Cooking Class next to the Triana River

Authored by:
Yitongyue (Lilian) L.

Yitongyue (Lilian) L.

Andalusia has countless special Spanish dishes: Jámon, Tortilla, Paella, Migas, Salmorejo, and Piononos.  As the capital of Andalusia with over ten centuries history, Seville is the spot of trying and learning southern Spain cuisine.  Ciee Seville organizes four cooking workshops for its students throughout the week before finals. Although students may not bring everything they love about Seville back to the states, they could bring the flavor of Seville home and cook for their families and friends. As the cooking workshop takes place in the studio of “Taller Andaluz en Triana,” students are ready to learn and record the steps of making the “perfecto”paella.

Paella is a traditional and symbolic Spanish dish originated from Valencia. It has different types and normally is made with rice, saffron, meat or seafood, garlic, onions, peas, tomatoes or other vegetables. It is cooked in a wide and shallow pan, which has  a diameter from 20 cm to 60 cm, depending on the number of people it serves.

Today, students are instructed on how to make a chicken paella. Each of them has their own aprons, cutting boards, and cooking tools. In the middle of the counter, the chief already sets up a giant pan and a pot filled with water aside. First, he demonstrates how to de-boned a complete chicken, then, students peel and cut basic ingredients for making the chicken broth which includes: garlics, green onions, and artichokes.

After 30 minutes ish,  when the chicken is mostly cooked, the chief puts the chicken broth aside. The chicken is put into the pan filled with heated olive oil.  Students add the green peas and the rest of artichokes into the pan. While some students stir frying,  a bowl of special sauce mixed with smoked paprika is added as well. Then the chief filters some chicken broth into the pan. Before putting into rice, the paella looks more like a soup than a dry dish. The chief takes out tinfoil and covered the entire pan, after,  everyone starts making potato salad.

After 10 minutes, the tinfoil is removed and rice is added carefully in the middle of the pan. The chief adds the rice three times in total. Each time he starts from the middle by using hands and then flattens the rice with a ladle.

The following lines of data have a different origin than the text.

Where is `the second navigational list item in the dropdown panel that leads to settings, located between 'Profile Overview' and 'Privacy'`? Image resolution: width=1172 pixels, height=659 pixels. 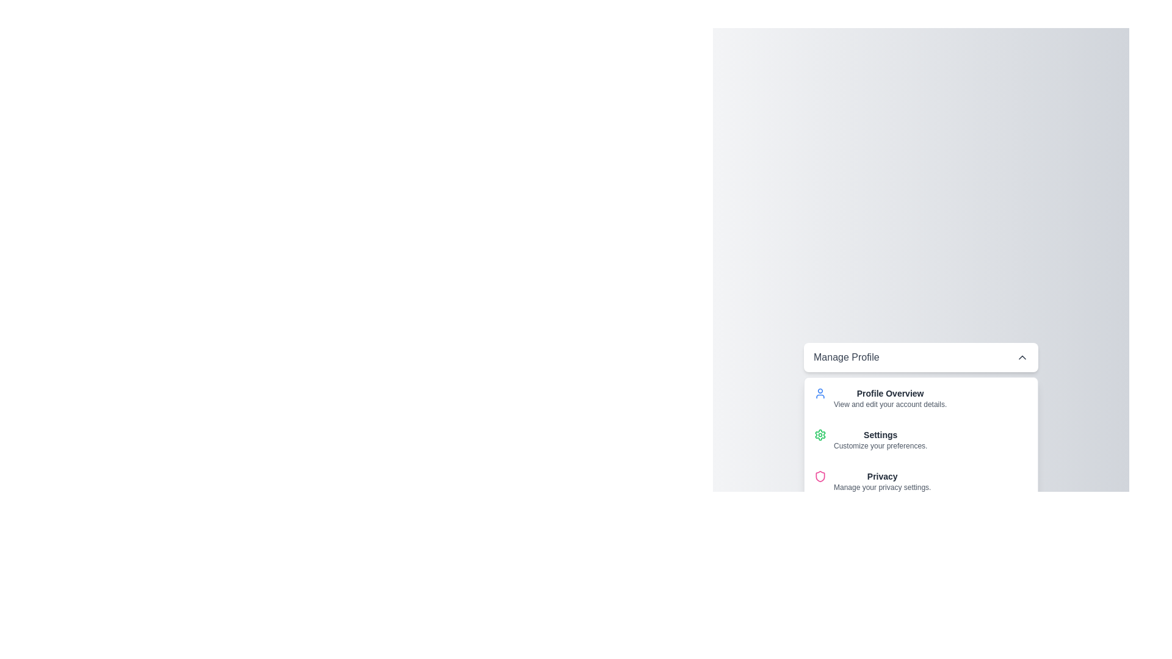
the second navigational list item in the dropdown panel that leads to settings, located between 'Profile Overview' and 'Privacy' is located at coordinates (920, 440).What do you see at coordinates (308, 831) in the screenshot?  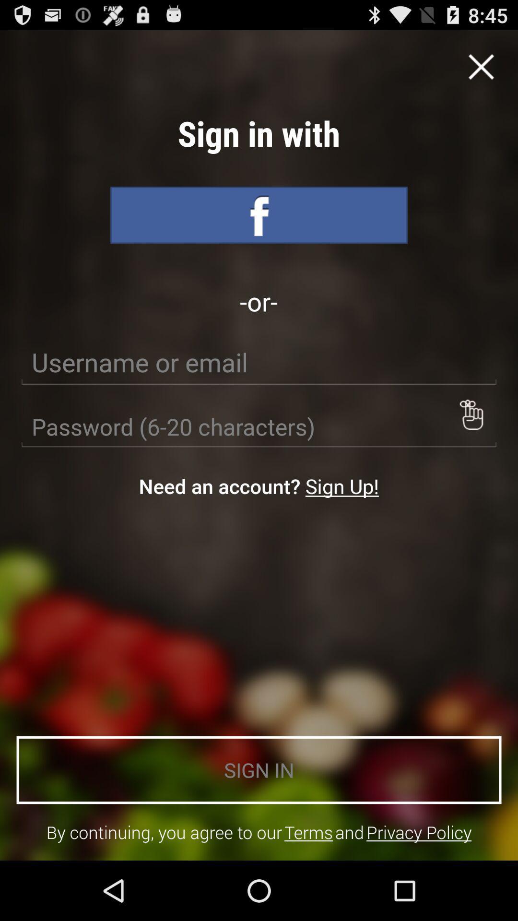 I see `icon to the right of the by continuing you item` at bounding box center [308, 831].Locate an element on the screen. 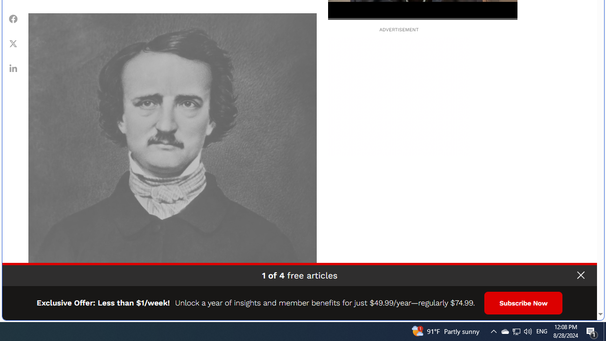  'Class: close-button unbutton' is located at coordinates (580, 275).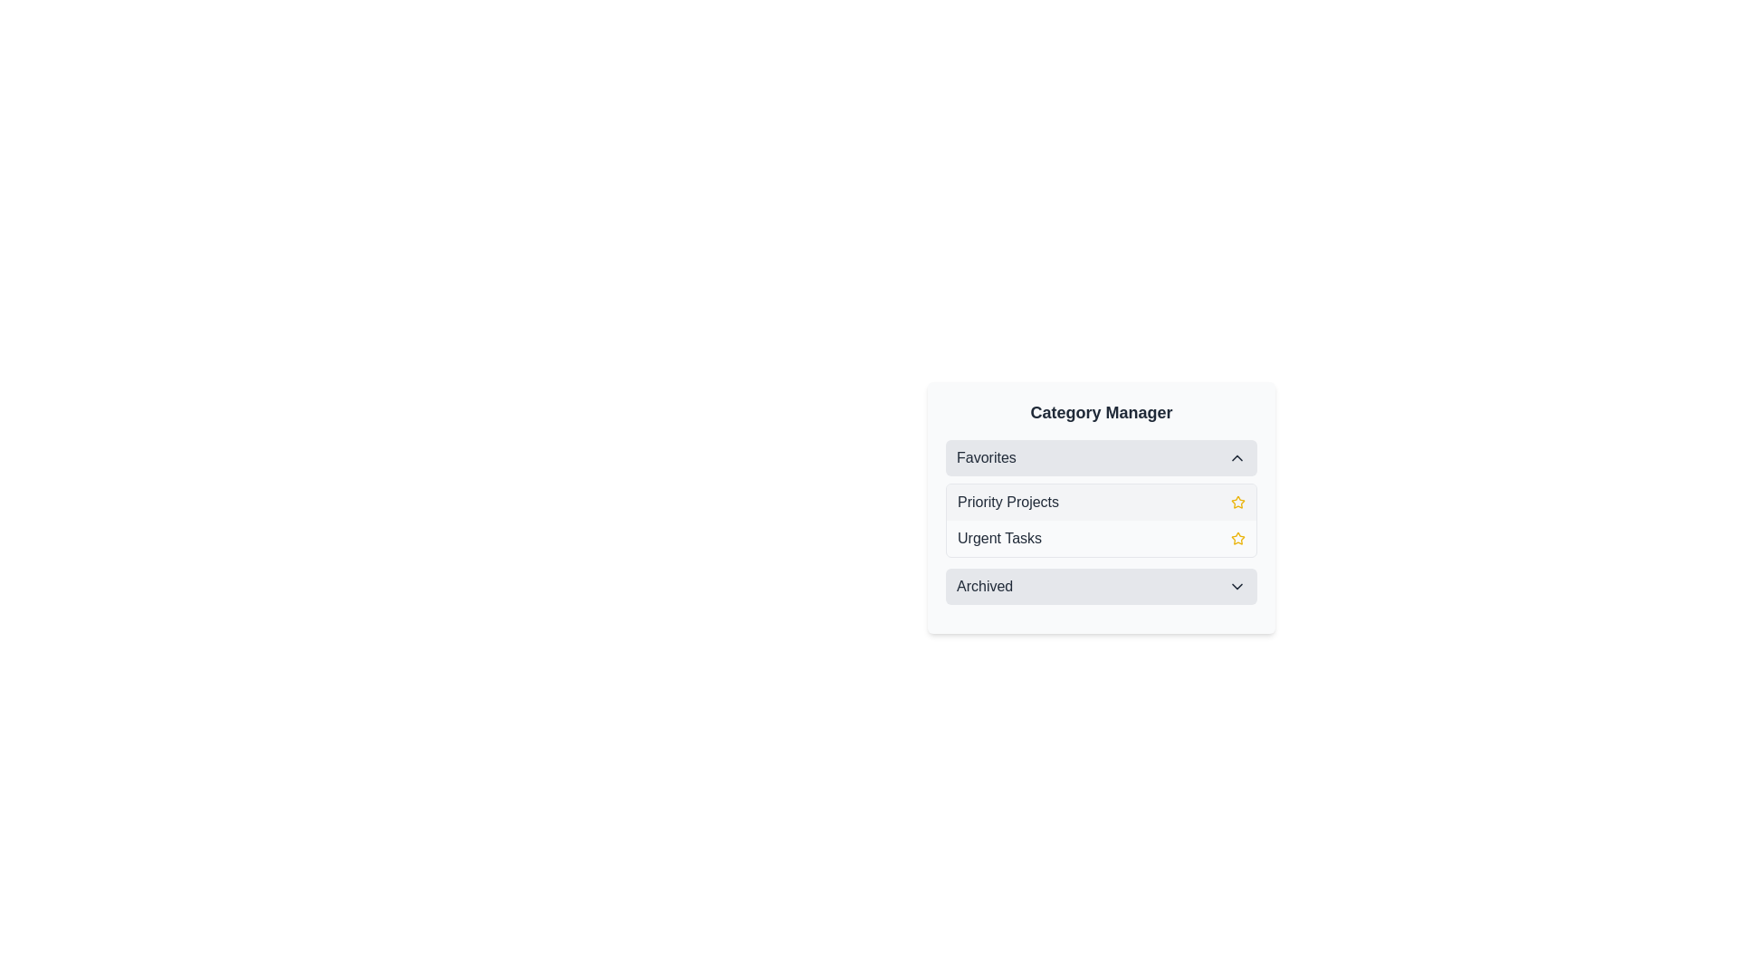 The image size is (1738, 978). What do you see at coordinates (984, 587) in the screenshot?
I see `text content of the 'Archived' label located within the Category Manager section, positioned to the left of the downward-facing chevron icon` at bounding box center [984, 587].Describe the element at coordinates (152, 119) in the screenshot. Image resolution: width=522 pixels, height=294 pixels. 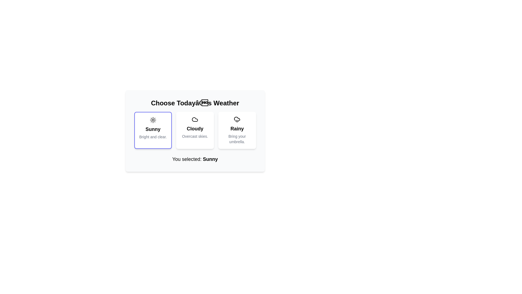
I see `the 'Sunny' weather icon located in the upper section of the 'Sunny' card, which is centered horizontally above the text labels 'Sunny' and 'Bright and clear.'` at that location.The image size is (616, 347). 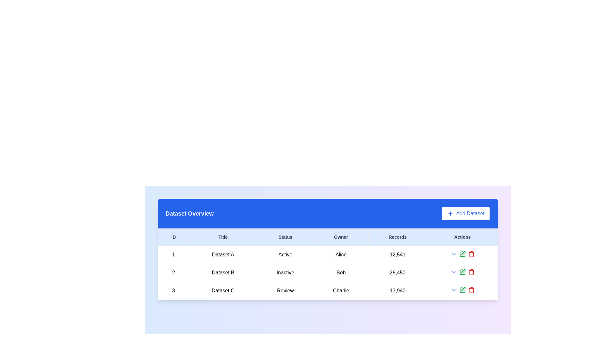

The final step is to cover the pan with tinfoil again and wait for rice to get cooked. “One important thing is do not stir the rice because we do not want its starch.”

As students finished cooking potato salad, the big project is done as well.  The paella  has no left water  in it and a flavor of combined rice, chicken and vegetables suddenly disperse in the entire room. In this chilly evening before the final exams and departure, students sit together talking, laughing and having fresh paella and potato salad they cooked. What a night!